• PROBLEM DESCRIPTION
Below are the records; print them again exactly and omit the pictures.

• RECORDS TO PROCESS
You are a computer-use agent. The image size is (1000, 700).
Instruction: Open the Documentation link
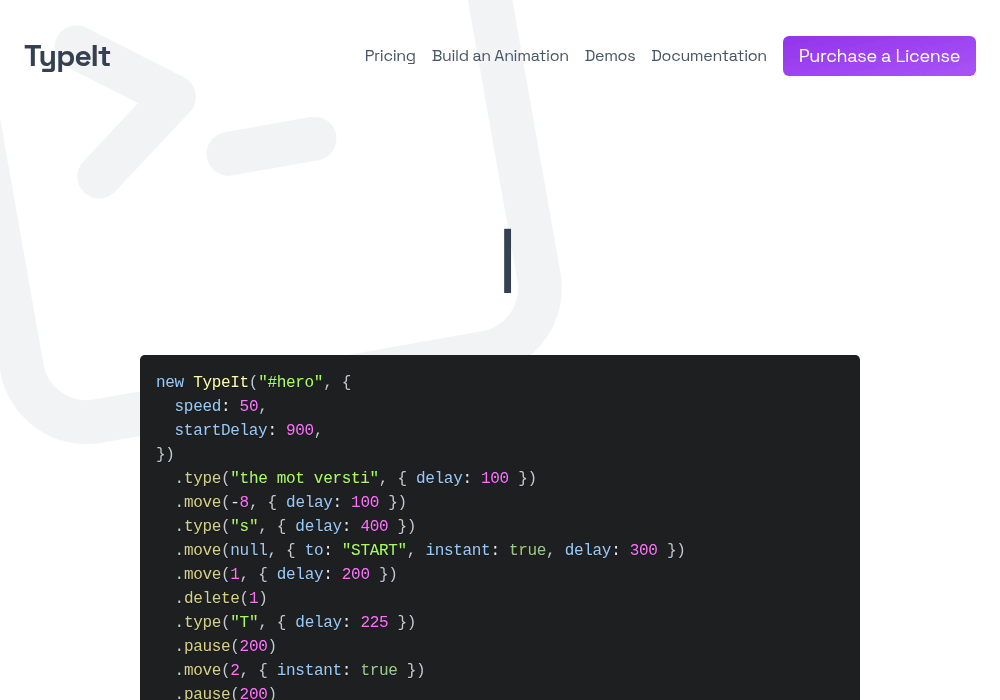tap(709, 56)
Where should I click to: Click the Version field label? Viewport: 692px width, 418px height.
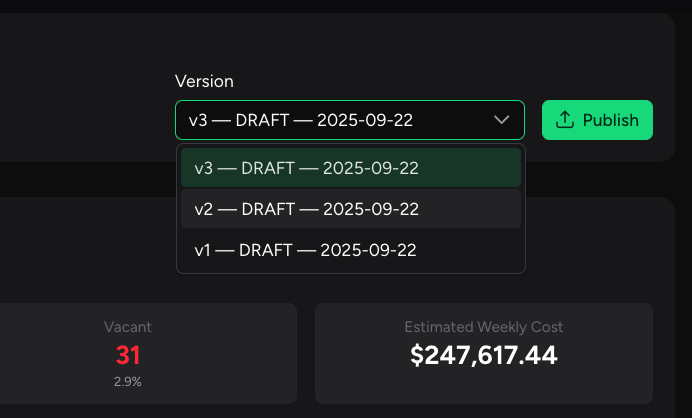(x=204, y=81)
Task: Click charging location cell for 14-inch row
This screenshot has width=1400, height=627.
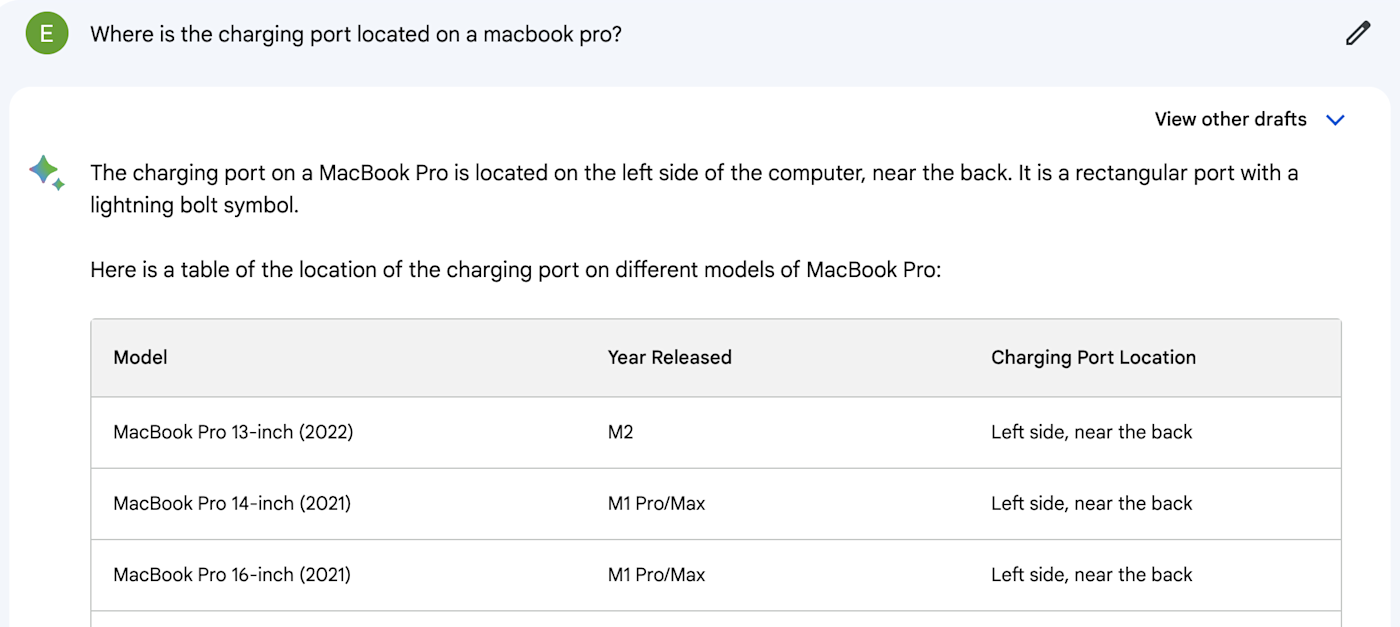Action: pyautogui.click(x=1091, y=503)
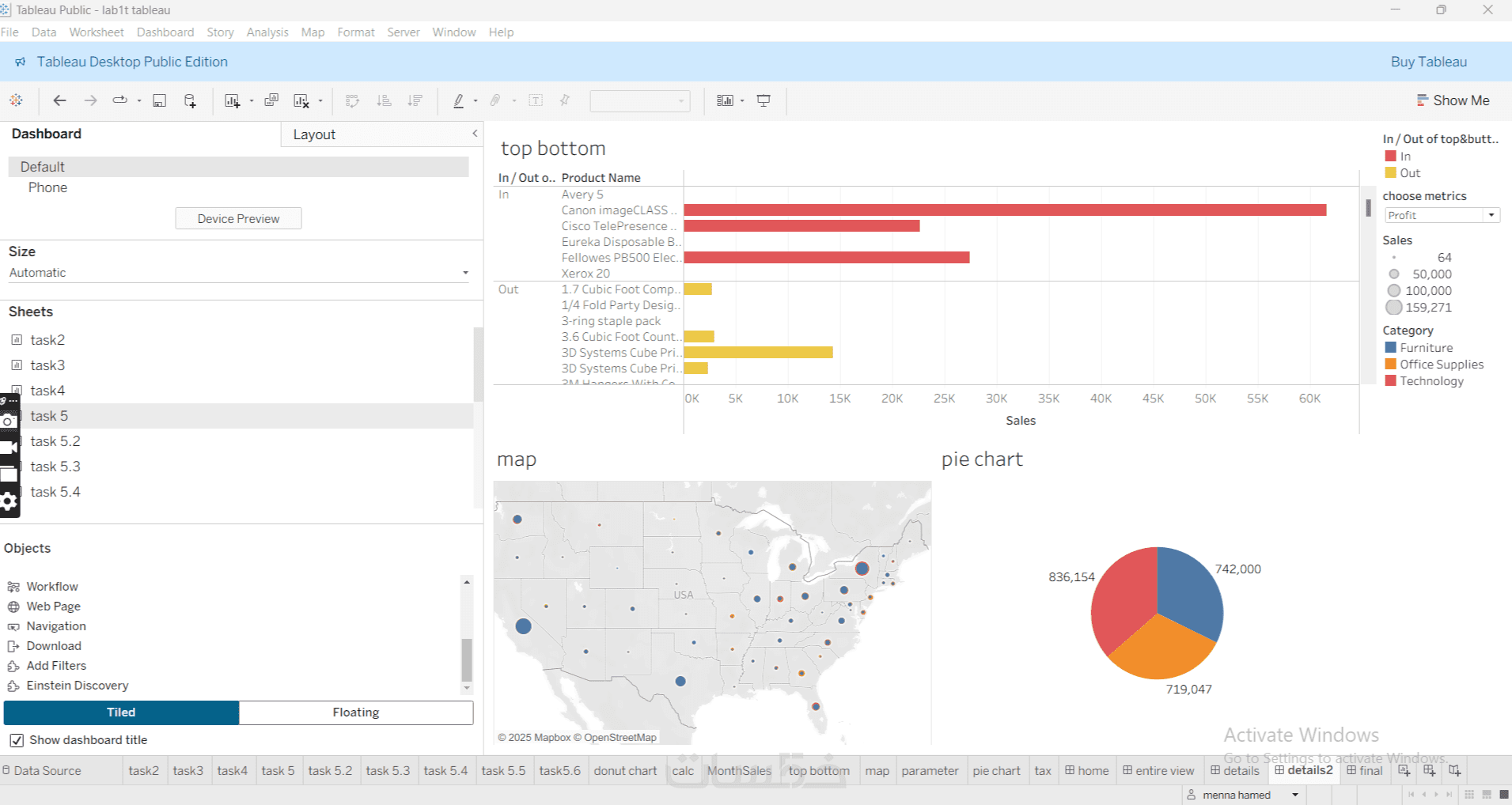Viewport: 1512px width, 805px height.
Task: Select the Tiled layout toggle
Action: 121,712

• YOUR RESPONSE
You are a computer-use agent. The image size is (1000, 700).
Instruction: Open the Documentation link
tap(709, 56)
Where should I click to: Click the Version field label? Viewport: 692px width, 418px height.
(x=204, y=81)
Task: Click charging location cell for 14-inch row
This screenshot has width=1400, height=627.
Action: pyautogui.click(x=1091, y=503)
Viewport: 1512px width, 805px height.
Task: Select the Tiled layout toggle
Action: 121,712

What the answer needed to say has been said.